U.S. aviation regulators won't likely clear Boeing's troubled 737 Max airplanes for flight until some time in 2020, Federal Aviation Administration chief Steve Dickson told CNBC on Wednesday.

Dickson's comments squash any hope that Boeing had of getting the planes recertified before the end of the year.

"Like I said there are a number of processes, milestones, that have to be completed," Dickson told CNBC's Phil Lebeau on "Squawk Box. "If you just do the math, it's going to extend into 2020."

Boeing declined to say whether it has changed its timeline as a result of Dickson's comments.

"We continue to work closely with the FAA and global regulators towards certification and the safe return to service of the Max," the company said in a statement.

The return date of the fuel-efficient planes has repeatedly slipped. The uncertainty has been a challenge for airlines like Southwest and American, which have lost hundreds of millions of dollars in revenue with the planes out of service. U.S. airlines that fly the planes don't expect them back in service until at least early March.

Even if the FAA approves the planes, airlines will have to take mothballed planes that have been grounded since March and train thousands of Boeing 737 pilots.

Dickson said there is no clear timeline for when the 737 Max will be recertified and that there are 10 to 11 milestones left to complete before it can be approved.

"We're going to follow every step of the process, however long that takes," he told CNBC. "I've made it clear that I'm going to support my people and that means they are going to take whatever time it takes to get this process completed and to do it the right way."
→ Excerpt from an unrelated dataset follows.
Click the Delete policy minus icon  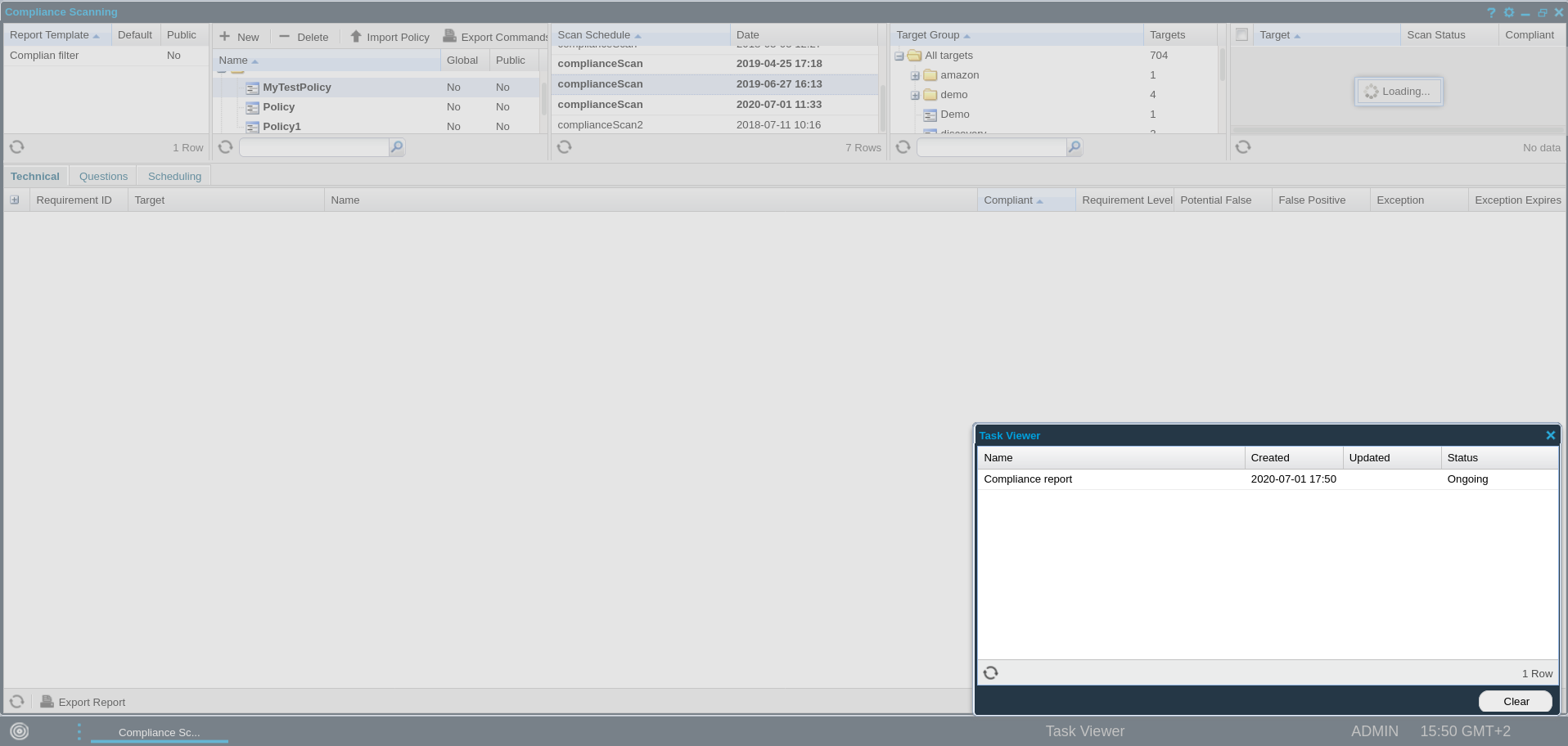coord(284,36)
Dickson added that his team is in the process of reviewing the plane's software and "the validation of how the software was developed."

The agency also started about a week ago on the maintenance requirements needed to get the planes flying again. That alone takes about a month, he said. "So again just doing the arithmetic on these processes you see that it pushes into next year," he said.
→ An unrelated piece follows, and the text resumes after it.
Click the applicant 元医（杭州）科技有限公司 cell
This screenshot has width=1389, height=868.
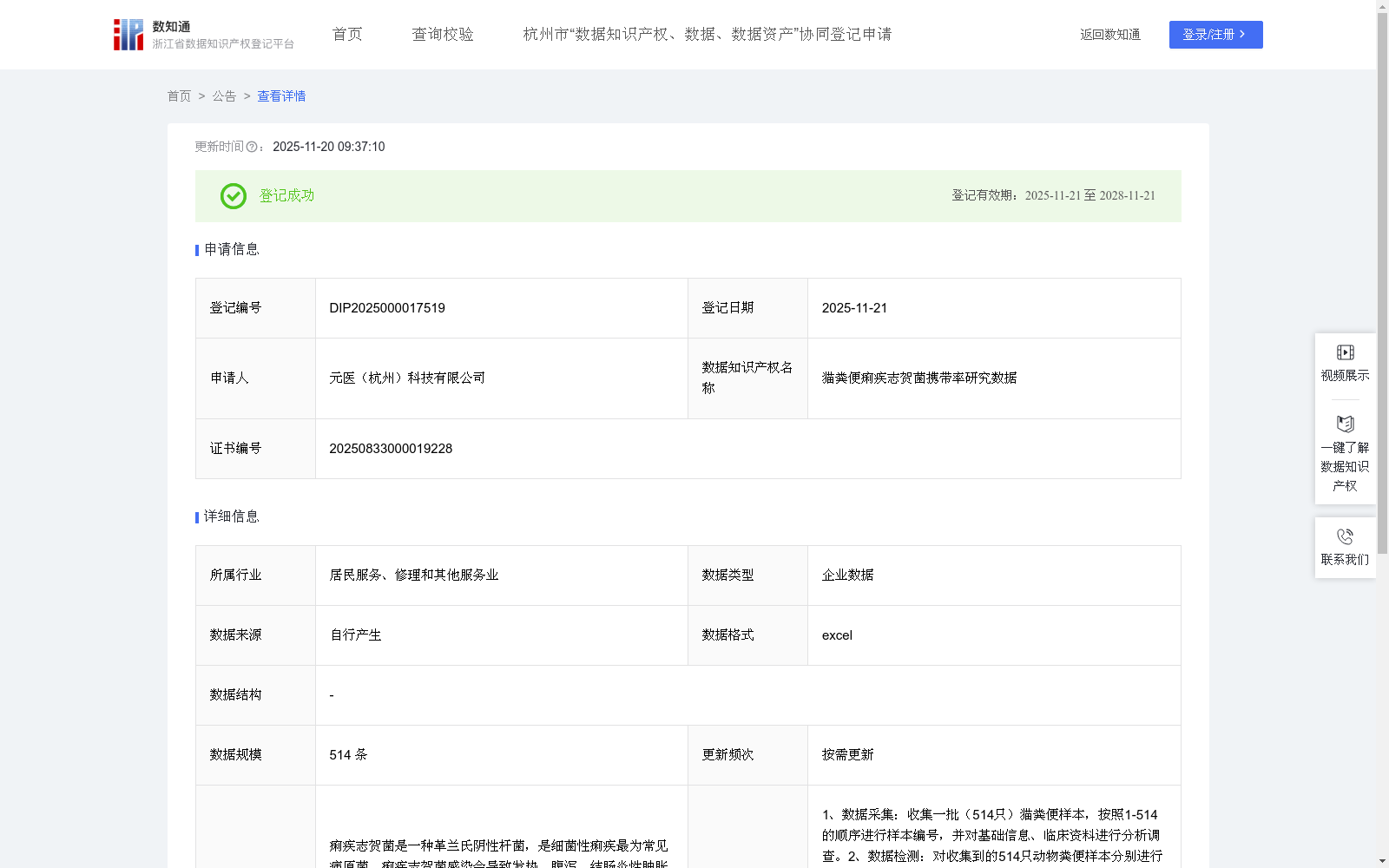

Boeing CEO Dennis Muilenburg has not made "any requests to cut corners" throughout the recertification process, Dickson said. There have been "discussions from time to time about which processes run in parallel, where the interdependencies are," Dickson said. He added that this dialogue is not counterproductive.

The FAA has been under fire for its approval of the now-grounded 737 Max. Dickson said at an industry conference in early November that the agency will work to better assess how human pilots interact with increasingly automated and complex aircraft. He also said that human factors should be considered "throughout the design process."

But Dickson stopped short of outline changes to the certification process, calling it premature to talk about it or "FAA's personnel at any level before this committee's investigation and other ongoing reviews have concluded, and we have a chance to carefully analyze their results and recommendations."

Dickson, a former Delta executive and pilot who was sworn into a five-year term as FAA administrator in August, is appearing before the House Committee on Transportation and Infrastructure on Wednesday. Lawmakers will question the FAA chief about whether the agency cut corners before it finally approved the planes to fly in 2017 and what it plans to change.

Lawmakers will also hear from a former Boeing manager, Ed Pierson, who raised safety concerns about the 737 Max production line, red flags he had also raised to regulators.

"Although Mr. Pierson did not provide specific information or detail about any particular defect or quality issue, Boeing took his concerns about 737 production disruption seriously," Boeing said in a statement. "On both occasions, company executives and senior leaders on the 737 program were made aware of Mr. Pierson's concerns, discussed them in detail, and took appropriate steps to assess them."